On the face of it, many would say well-paid NHS staff are wealthy enough to foot the AA bills and should suck it up like everyone else. But do NHS doctors and consultants deserve different treatment?
Government is the employer
When the AA taper was first introduced many well-paid individuals with private sector employers were able to negotiate a cap on their pension contributions in exchange for alternative benefits, most commonly cash. This is not possible within the NHS and it is clear that the government is thinking more as a legislator than an employer on this issue.
Defined benefit schemes
Members of defined benefit schemes have many advantages, but they have little or no control over their pension contributions. In fact, they are unlikely to even know what they are.
The amount that is tested against the AA is the increase in the value of benefits between the start of the tax year and the end of it, more often referred to as the accrual. This is not easy to work out, particularly if earnings are continually fluctuating due to shift work or overtime.
There is a further complication with the NHS because the pension scheme was given an overhaul in 2015. Hence why most doctors are members of two DB schemes – a pre-2015 scheme, either the 1995 or 2008 scheme depending on when they joined service and which they opted in to, and the 2015 scheme. Both schemes have different pensionable salary definitions and accrual rates.
Doctors and consultants therefore rely heavily on the scheme to let them know what their accrual has been and if they have breached the AA each year, something the NHPS is not always able to do accurately or on time.
A further difficulty is that while each scheme must inform any member if they exceed the AA via accruals in their scheme, there is no requirement to notify if neither of the separate accruals exceed £40,000 but the total across both schemes does.

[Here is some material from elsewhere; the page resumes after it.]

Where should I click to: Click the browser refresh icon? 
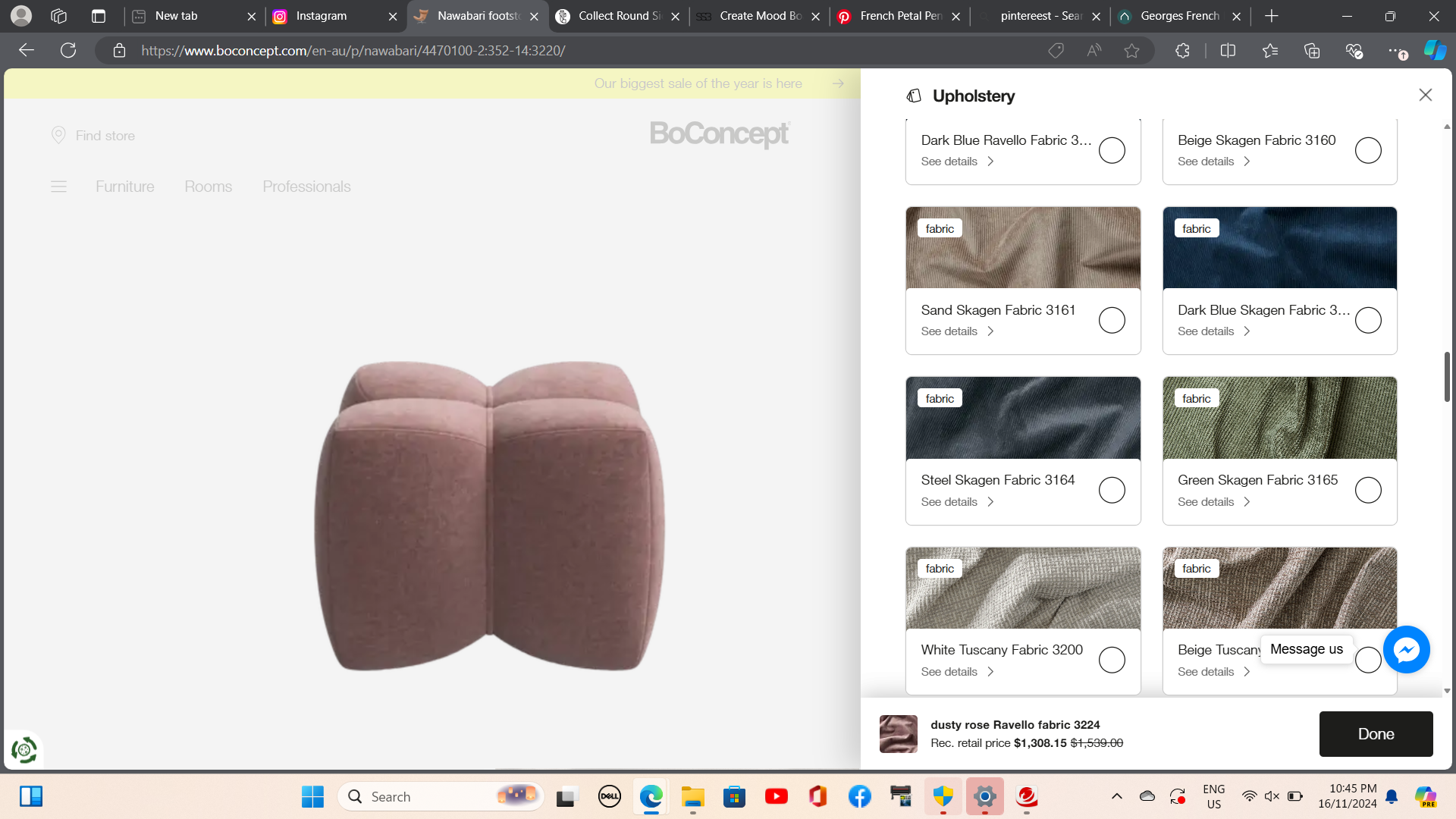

As a result of all this, doctors may only find out that they are due to pay an AA tax charge when it is too late to do anything about it, including choosing the ‘scheme pays’ option.
“Scheme pays” is treated as a loan against future benefits
If an individual’s AA tax charge exceeds £2,000 they can ask the scheme to pay the charge for them via a deduction of benefits. This election has to be made by the 31 July for the preceding tax year, As mentioned some doctors will have missed this deadline due to delays in documentation and are therefore faced with paying the tax bill out of earned income.

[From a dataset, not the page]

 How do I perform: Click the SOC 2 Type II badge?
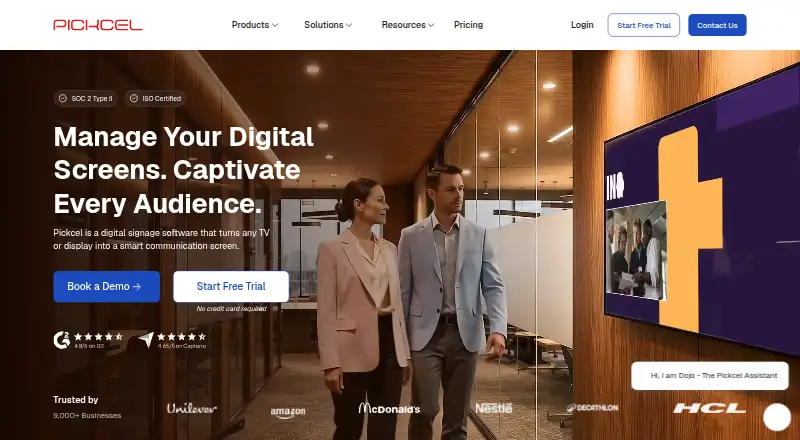(x=86, y=99)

Even using the “scheme pays” option is not always an advantage. The rules within the NHPS offset the payment against scheme benefits by means of a loan, which is repaid with interest at retirement. This means that while it can work well for members who are not far off retirement, the compound effect of interest can result in a substantial reduction for younger doctors.
Reliance on overtime and shift work
This dependence on overtime and shift work means doctors are under constant pressure to take on extra duties and overtime, if they refuse patients will suffer. The definition of pensionable earnings in the NHPS is “contractual pay” and does not include those earnings from overtime, the result of which is the extra work generates income which IS taxable but NOT pensionable. If it was at least pensionable they would get a proportion of the value back at retirement however, as it stands the overall AA tax charge can sometimes be large enough to cancel out the entire amount of the overtime payment. The result is a situation where the doctor is paying for the privilege of working harder.

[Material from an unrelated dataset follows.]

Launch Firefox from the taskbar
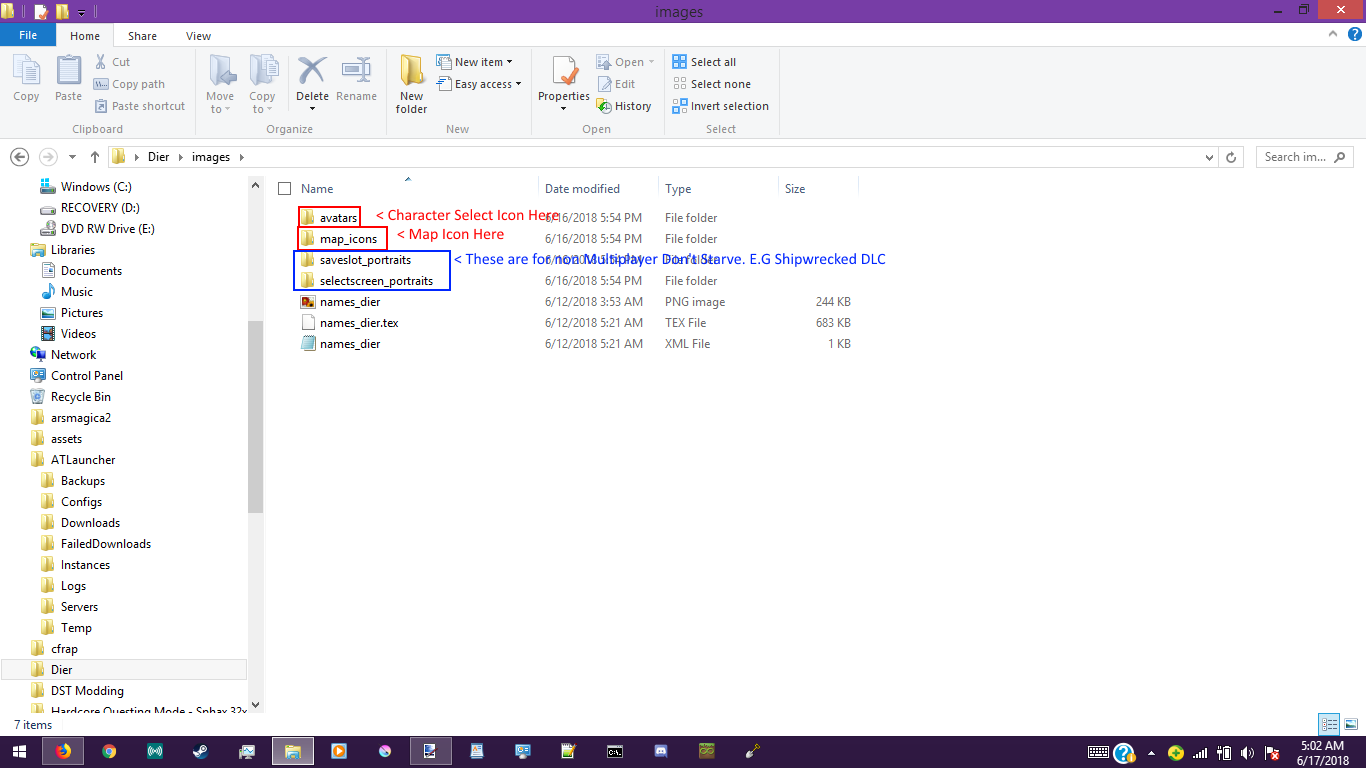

And this is the last, crucial difference. If they are not incentivised to work the NHS will not be able to provide the service today’s society needs.
We should therefore accept that doctors are different, and that they are disproportionately hit by the current tax rules.
What I cannot see is any justification for adding to pension complications by having different rules for different professions. The solution lies with either changing the NHS scheme rules to address this issue or changing the overall pension tax rules. Neither option would be quick or easy in Brexit-hit Britain, but the system is broken and must be fixed.